■ Passage to read
Nasty.Semantic.Coreference.Neural.PairScorer (Nasty v0.3.0)

View Source

Neural pairwise coreference scorer.

Scores pairs of mentions for coreference likelihood using a feedforward network over mention representations and hand-crafted features.

Architecture

  1. Concatenate mention encodings [m1, m2]
  2. Extract hand-crafted features
  3. Concatenate all features
  4. Feedforward network (2-3 hidden layers)
  5. Sigmoid output for probability

Example

# Build model
model = PairScorer.build_model(
  mention_dim: 256,
  feature_dim: 20,
  hidden_dims: [512, 256]
)

# Score pair
score = PairScorer.score_pair(
  model,
  params,
  mention1_encoding,
  mention2_encoding,
  features
)

Summary

Functions

Batch score multiple mention pairs.

Build the pair scorer model.

Extract hand-crafted features from mention pair.

Get feature dimension (number of features extracted).

Types

features()

@type features() :: Nx.Tensor.t()

model()

@type model() :: Axon.t()

params()

@type params() :: map()

Functions

batch_score_pairs(model, params, pairs)

@spec batch_score_pairs(
  model(),
  params(),
  [{Nx.Tensor.t(), Nx.Tensor.t(), Nx.Tensor.t()}]
) :: Nx.Tensor.t()

Batch score multiple mention pairs.

Parameters

  • model - Trained model
  • params - Model parameters
  • pairs - List of {m1_encoding, m2_encoding, features} tuples

Returns

Tensor of coreference probabilities [batch_size]

build_model(opts \\ [])

@spec build_model(keyword()) :: model()

Build the pair scorer model.

Options

  • :mention_dim - Dimension of mention encodings (required)
  • :feature_dim - Number of hand-crafted features (default: 20)
  • :hidden_dims - List of hidden layer dimensions (default: [512, 256])
  • :dropout - Dropout rate (default: 0.3)

Returns

Axon model that takes mention pairs and features, returns coreference probability

extract_features(mention1, mention2, document \\ nil)

■ Rows
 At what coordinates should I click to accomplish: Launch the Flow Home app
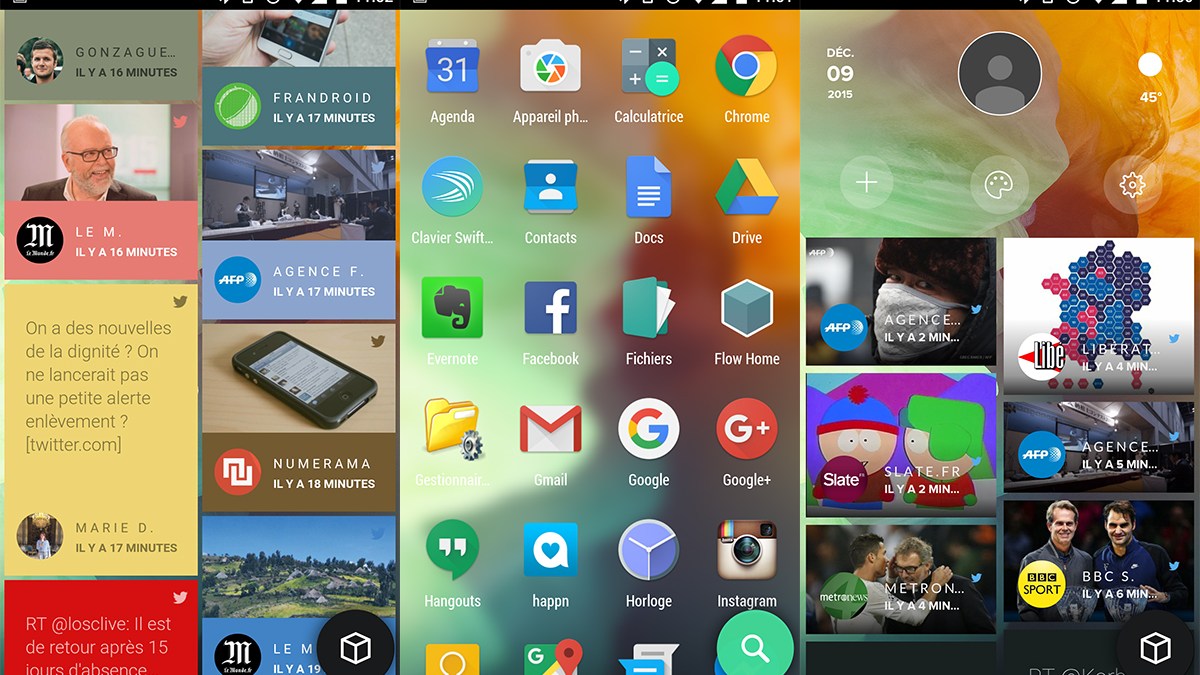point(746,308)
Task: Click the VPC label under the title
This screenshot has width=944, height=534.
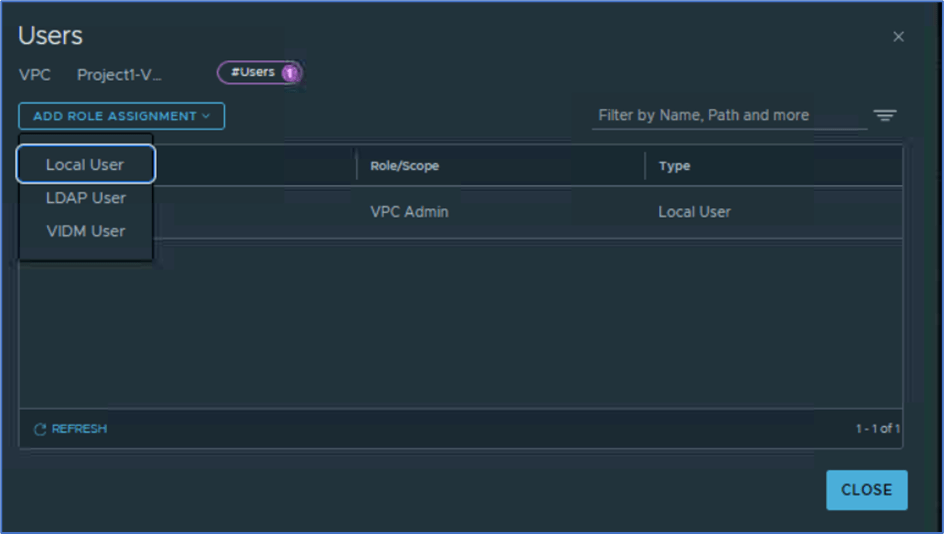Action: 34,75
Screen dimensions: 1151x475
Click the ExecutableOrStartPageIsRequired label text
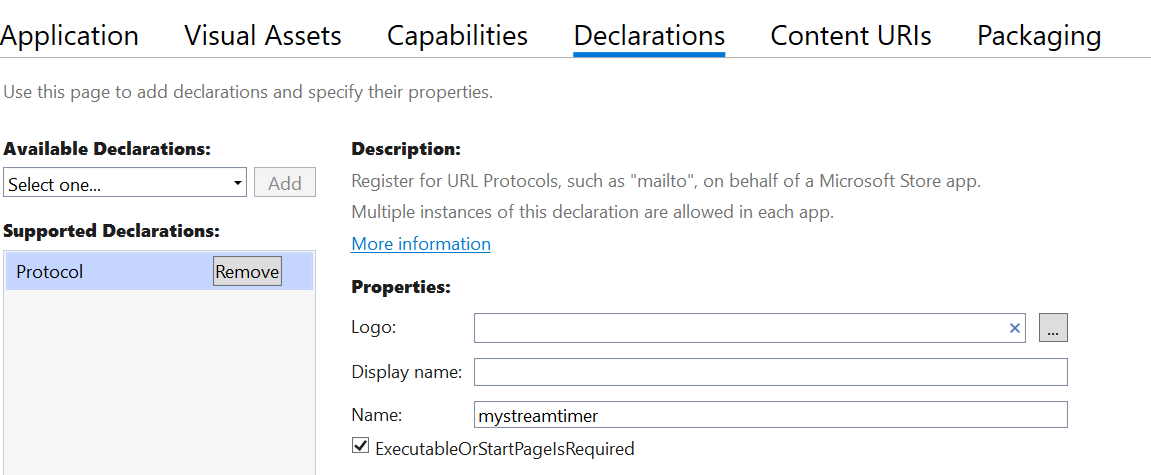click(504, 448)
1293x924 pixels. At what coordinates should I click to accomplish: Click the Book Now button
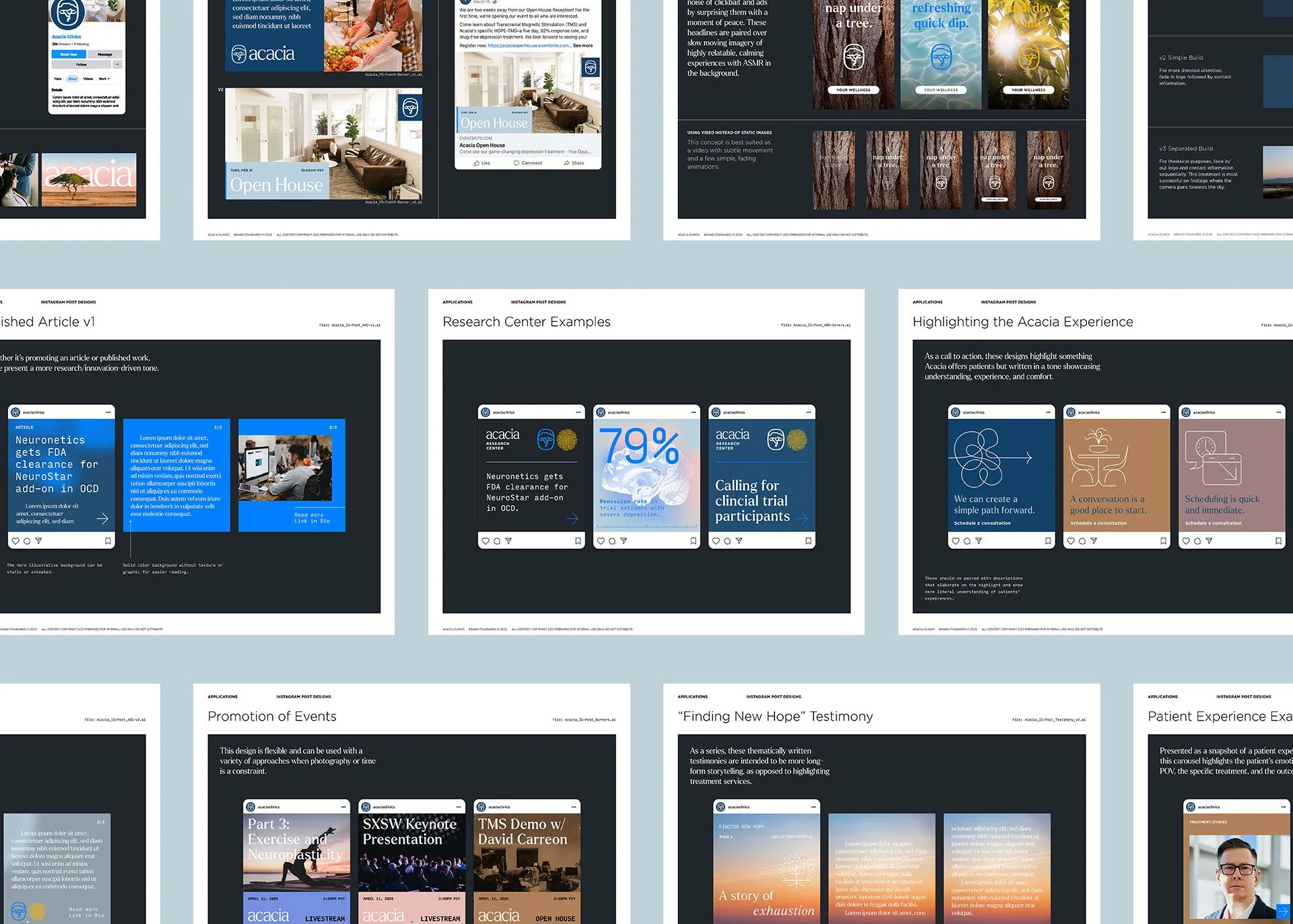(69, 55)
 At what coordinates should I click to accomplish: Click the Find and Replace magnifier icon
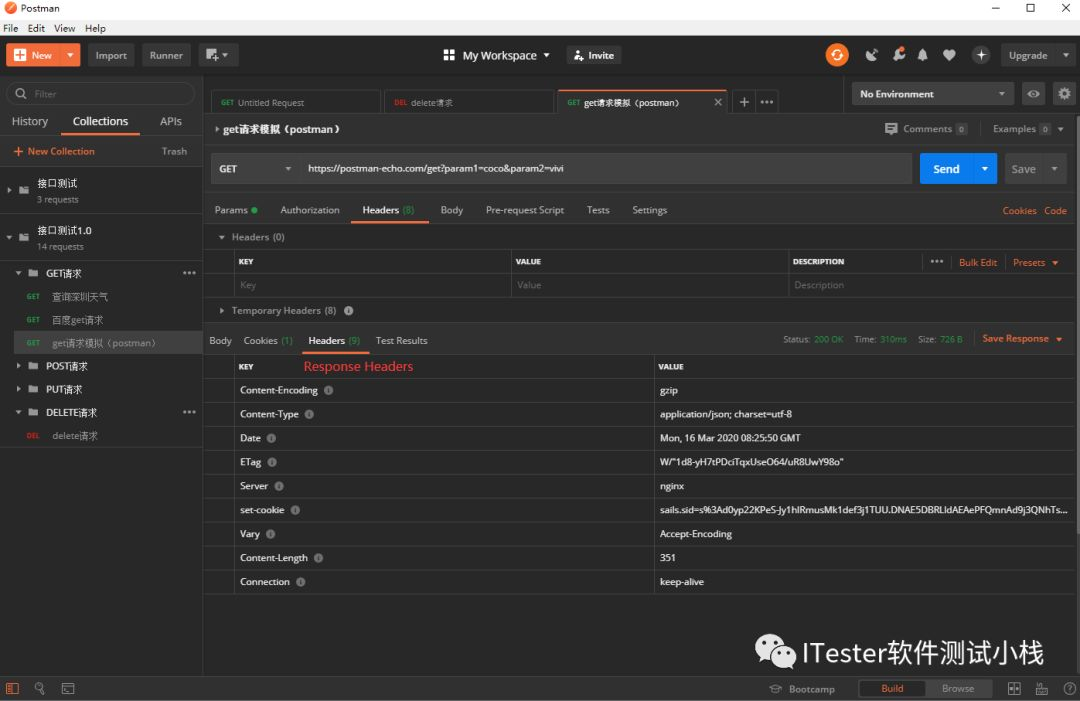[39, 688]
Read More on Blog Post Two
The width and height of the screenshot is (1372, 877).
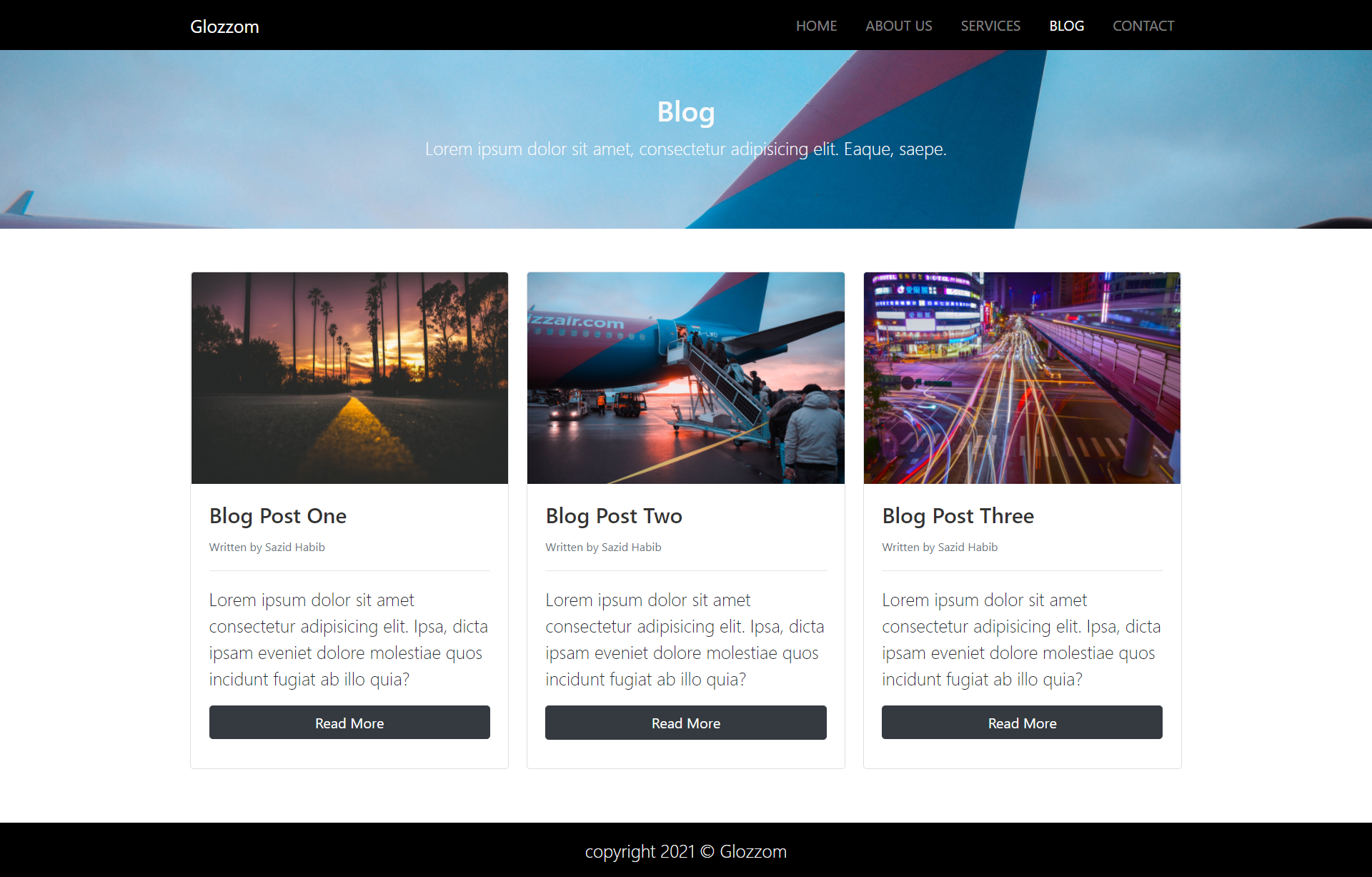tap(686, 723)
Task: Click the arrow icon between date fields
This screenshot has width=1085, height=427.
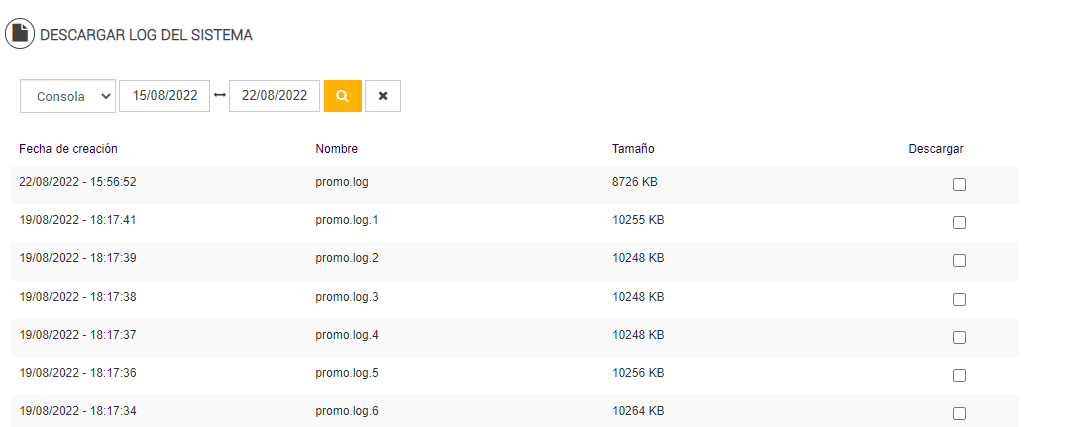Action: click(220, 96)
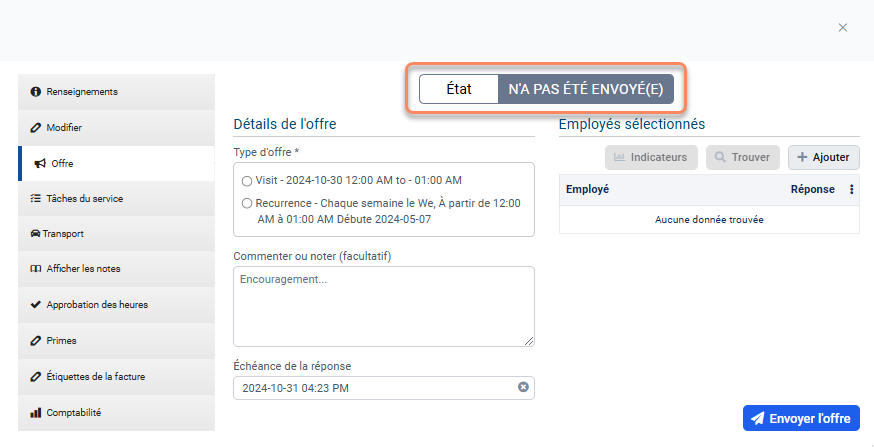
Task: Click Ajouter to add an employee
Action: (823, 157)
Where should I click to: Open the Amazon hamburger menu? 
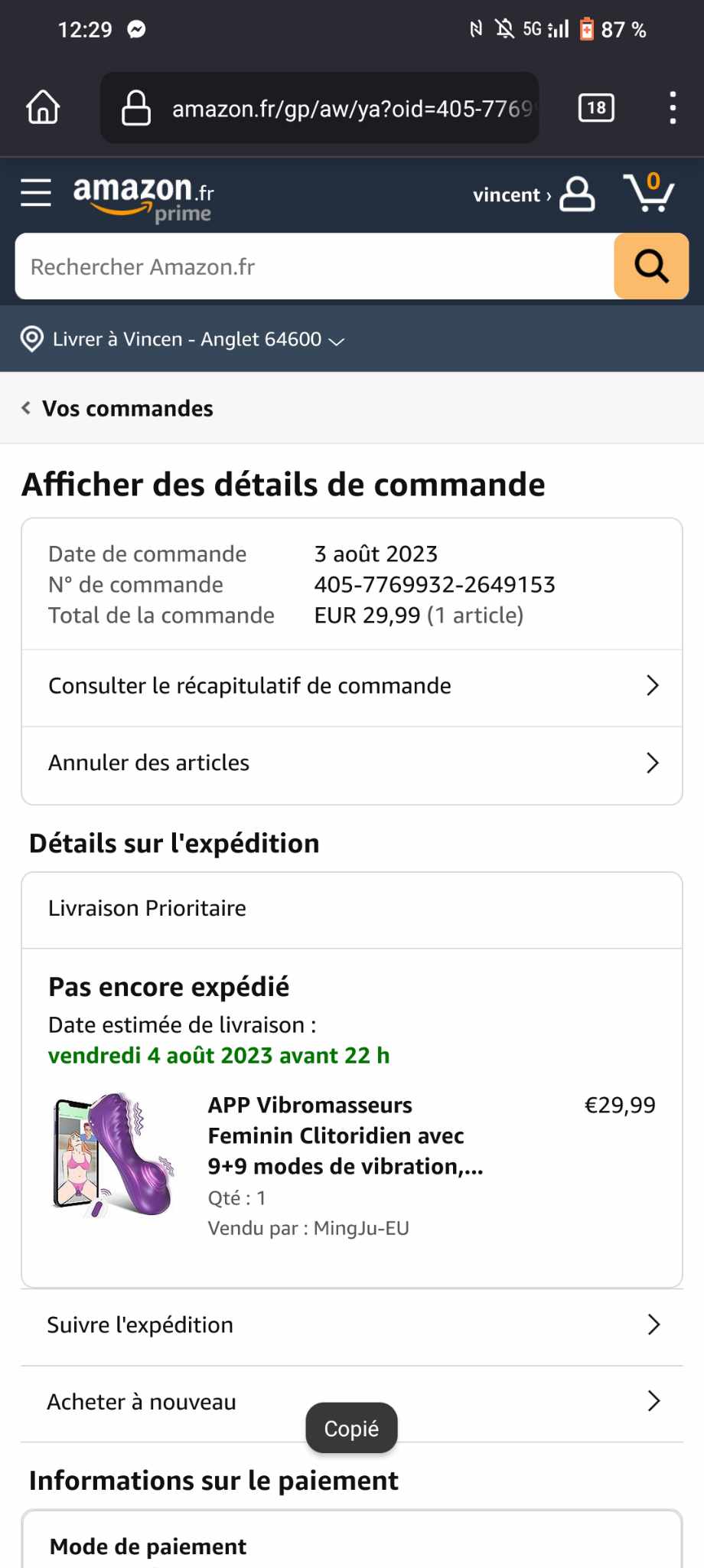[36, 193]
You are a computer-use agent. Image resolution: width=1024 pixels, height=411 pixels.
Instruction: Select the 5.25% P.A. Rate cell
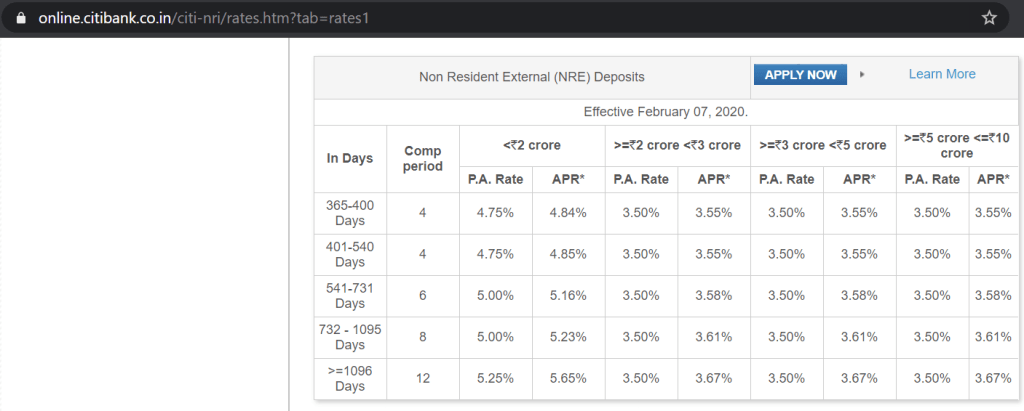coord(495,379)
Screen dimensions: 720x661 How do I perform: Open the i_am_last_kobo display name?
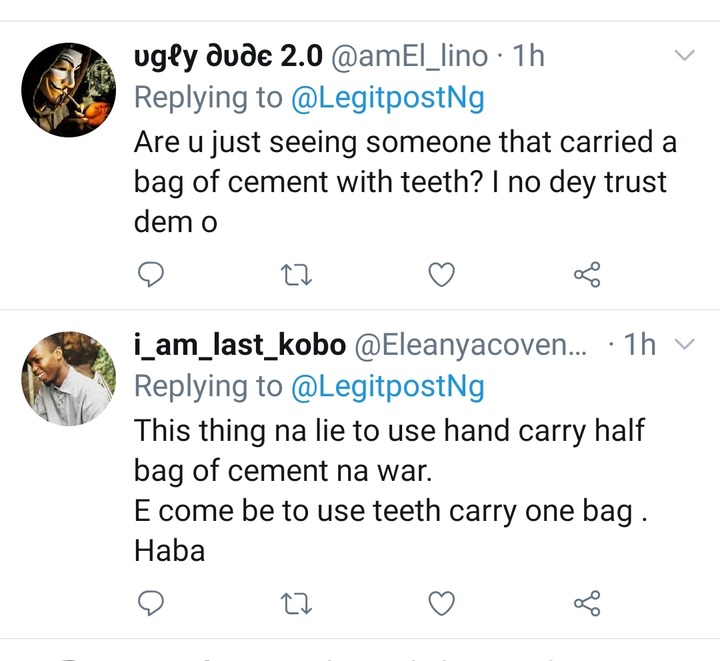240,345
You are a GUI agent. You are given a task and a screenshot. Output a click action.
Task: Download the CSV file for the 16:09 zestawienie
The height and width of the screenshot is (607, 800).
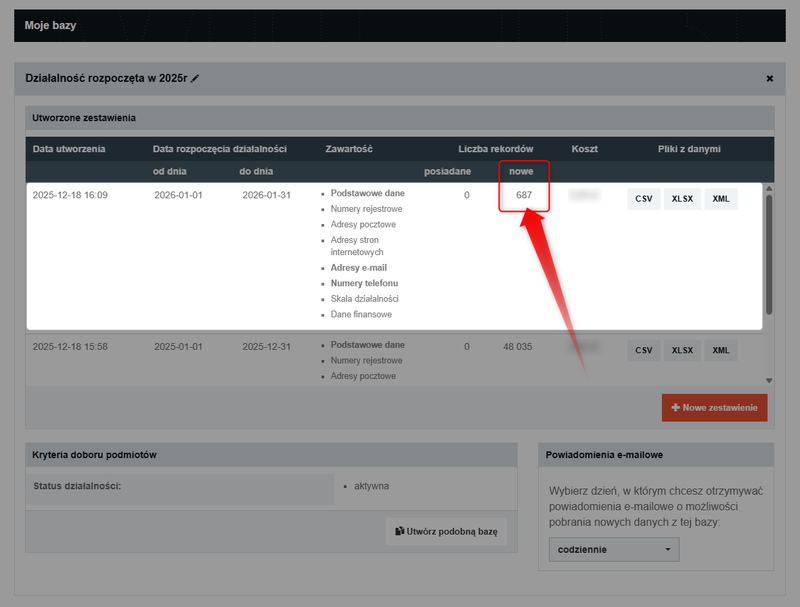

■ What to produce
Continue the PairScorer documentation page from the point where it stops, following the format of its earlier function entries.

■ The answer
@spec extract_features(
  Nasty.AST.Semantic.Mention.t(),
  Nasty.AST.Semantic.Mention.t(),
  map() | nil
) ::
  Nx.Tensor.t()

Extract hand-crafted features from mention pair.

Features include:

  • Distance features (sentence, token, mention)
  • String match features (exact, partial, head)
  • Mention type features (pronoun, name, nominal)
  • Agreement features (gender, number)
  • Syntactic features (same sentence, same paragraph)

Parameters

  • mention1 - First mention
  • mention2 - Second mention
  • document - Document context (optional, for additional features)

Returns

Feature vector as tensor [feature_dim]

feature_dim()

@spec feature_dim() :: pos_integer()

Get feature dimension (number of features extracted).

score_pair(model, params, mention1_encoding, mention2_encoding, features)

@spec score_pair(model(), params(), Nx.Tensor.t(), Nx.Tensor.t(), Nx.Tensor.t()) ::
  float()

Score a pair of mentions for coreference.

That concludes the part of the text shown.